» **PASSAGE TO READ**:
>> Start

During this entire period he proved himself to possess outstanding qualities both as a scientist and an organizer.
Although Eder carried out research in virtually every field of photography and the various processes of reproduction, the main body of his scientific work concentrated on the following areas:
He started out by formulating the underlying scientific explanation for photomechanical reproduction techniques through his work on dichromates. This remained the most important contribution on the chromate-colloids up until the 1920s2.
His early career spanned a time when photography was moving from the wet-collodion process to the gelatin era. He conducted a large number of experiments to improve the performance of gelatin dry plates, which led to his invention and terming of the orthochromatic gelatin dry-plates3. A fact not generally known is that he, along with G. Pizzighelli, invented the silver-chloride gelatin developing-out paper (gaslight paper) in 1881 and the silver-chloride gelatin developing-out paper in 18834. This paper later swept world markets in the 1890s as VELOX paper, starting from the US.
Eder's other fields of interest included photometry, sensitometry5 and spectral analysis6.
Relatively little is known about the private person. Dr. Alfred Hay writes in the Photographic Correspondence for Eder's 75th birthday7: ‘(…) Eder promoted and encouraged people and projects with great understanding wherever he could and (this is also significant) managed to effect things through his endearing and winning ways, achieving what would not have been possible for another (….). Although it must also be admitted that Eder attacked some of his opponents with what some saw as his subjective temperamental manner, but he was never unfair when doing so.8 This might be considered indicative of a somewhat difficult personality.
He was married to Anna Valenta, the sister of his close colleague Eduard Valenta. They had a daughter, Elsa, who later on assisted him with his publications and correspondence.
Although he retired in 1925, his capacity for work remained unbent. He re-edited his Detailed Handbook of Photography in 17 volumes. At the outbreak of WWII he moved to his country residence in Kitzbühel and spent his time growing plants, collecting insects and reading his photometric instruments. On October 18th, 1944 he died in Kitzbühel aged 89 and was buried there.
Robert Zahlbrecht compiled a bibliography in 1955 in which Eder's publications are listed according to year9. “The mere sight of the more than 650 titles alone”, Zahlbrecht writes in his bibliography, “presents an imposing impression of the range and extent of Eder's work and the enormity of his achievement”10. Here are the most important publications and periodicals in which his research reports are to be found:
— Detailed Handbook of Photography11
— Recipies, Charts and Instructions for Photography and Reproduction Techniques12
— Eder's Yearbook for Photography and Reproduction Processes13
— Photographic Correspondence14
(Lehr- und Versuchsanstalt für Photographie und Reproduktionsverfahren)

>> End

» **SOURCE MATERIAL**:
>> Start

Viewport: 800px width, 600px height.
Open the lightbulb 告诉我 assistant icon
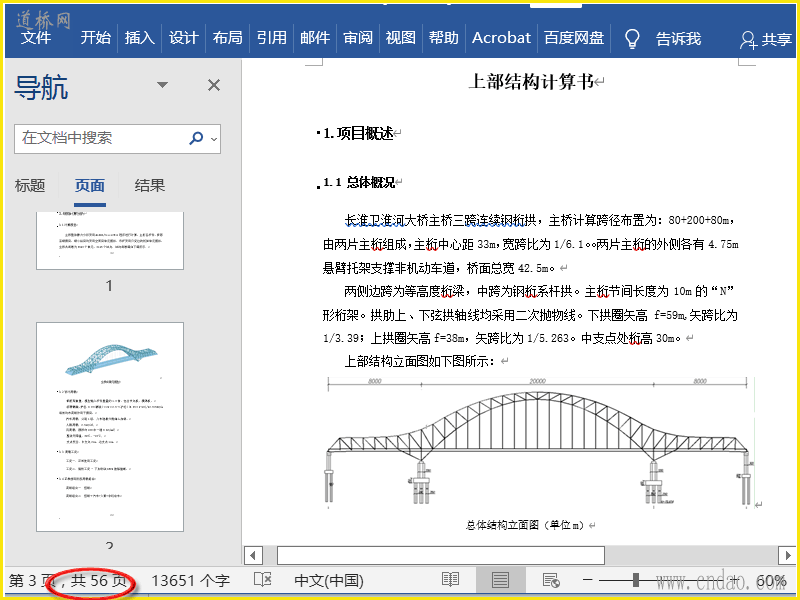[x=632, y=39]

>> End

» **WHAT YOU NEED TO DO**:
[1] Answer these from the passage on Eder's life and work:
(a) Who was Eder's wife, and how was she related to his colleague?
(b) In how many volumes did Eder re-edit his Detailed Handbook of Photography after retiring?
(c) In what year did Robert Zahlbrecht compile his bibliography of Eder's publications?
[2] Write a continuation of the passage on Eder's life and work, starting after its final line.

» **REPLIES**:
[1]
(a) Anna Valenta, the sister of his close colleague Eduard Valenta.
(b) 17 volumes.
(c) 1955.

[2]
This institute was established at the recommendation of the Vienna Photographic Society and was promoted and planned by Eder. Prior to this, a photographer's training had taken place on a modest scale, for the most part as an apprentice to a master or as one scientist to another15. An increasing demand for well-trained photographers, however, necessitated the founding of a school. The new institute was opened on the 1st March, 1888, in the Westbahnstrasse in Vienna's 7th district, at a time of great prosperity in the Austro-Hungarian Empire. Eder was the first director, and he held this position for 35 years until 1923 (illus. 2).
(illus. 2): The Historic K.K. Lehr und Versuchsanstalt für Photographie und Reproduktionsverfahren. © Fotosammlung Albertina/Graphische Lehr- und Versuchsanstalt
Teaching was initially given through class-based courses on photography, as well as on photomechanical printing, photochemistry, and courses for non-professionals. The school expanded in the following years to incorporate other subjects such as drawing and commercial illustration, printing and bookmaking, as well as an increasing number of photo-reproduction techniques, which were enjoying a boom at the time16.
Naturally Eder would not have been Eder had he not ensured that large science laboratories were installed in the school for his own research purposes. Alongside the research work done there, tests were performed on photographic apparatus and lenses as well as on the newest photographic procedures and papers. Under Eder's guidance the school achieved international renown and soon became an example for similar institutions.
Due to a lack of space the school moved in 1969 to a new building in the Leyserstraße in Vienna's 14th district. The original school building no longer exists as it was demolished soon after being vacated17.
Alongside the various teaching departments and research laboratories, the collection was defined in the school's founding statutes as a department in its own right. This was a typical feature in many art- teaching institutions of the 19th century, resting on the belief that if specimens of the highest quality are provided for study, then students will deliver the best results. This is why a collection of photographic and graphic print samples was accumulated through donations and purchases from the very outset. Eder managed to acquire the holdings of the Vienna Photographic Society and the Technical University as a donation to the collection, both including early examples of photography. In addition, samples received from all over the world through publication activities related to Eder's Yearbook of Photography and the Photographic Correspondence are another important part of the collection.
The collection holds approximately 40,000 specimens and contains numerous examples of works by important Austrian photographers (including some by the Natterer Brothers. Andreas Groll, Anton Martin, Ludwig Angerer and Rudolph Koppitz - who incidentally also taught at the institute) and famous international photographers (W. H. F. Talbot, E. Baldus, E. Muybridge, H. P. Robinson, H. Kuehn).
The collection also boasts a fine selection of daguerreotypes with some 450 items (approximately 30 being erotic images, a disproportionately large number) and a rich collection of early color photographs (2,200 color screen plates, 30 Lippmann color plates, and other rare techniques).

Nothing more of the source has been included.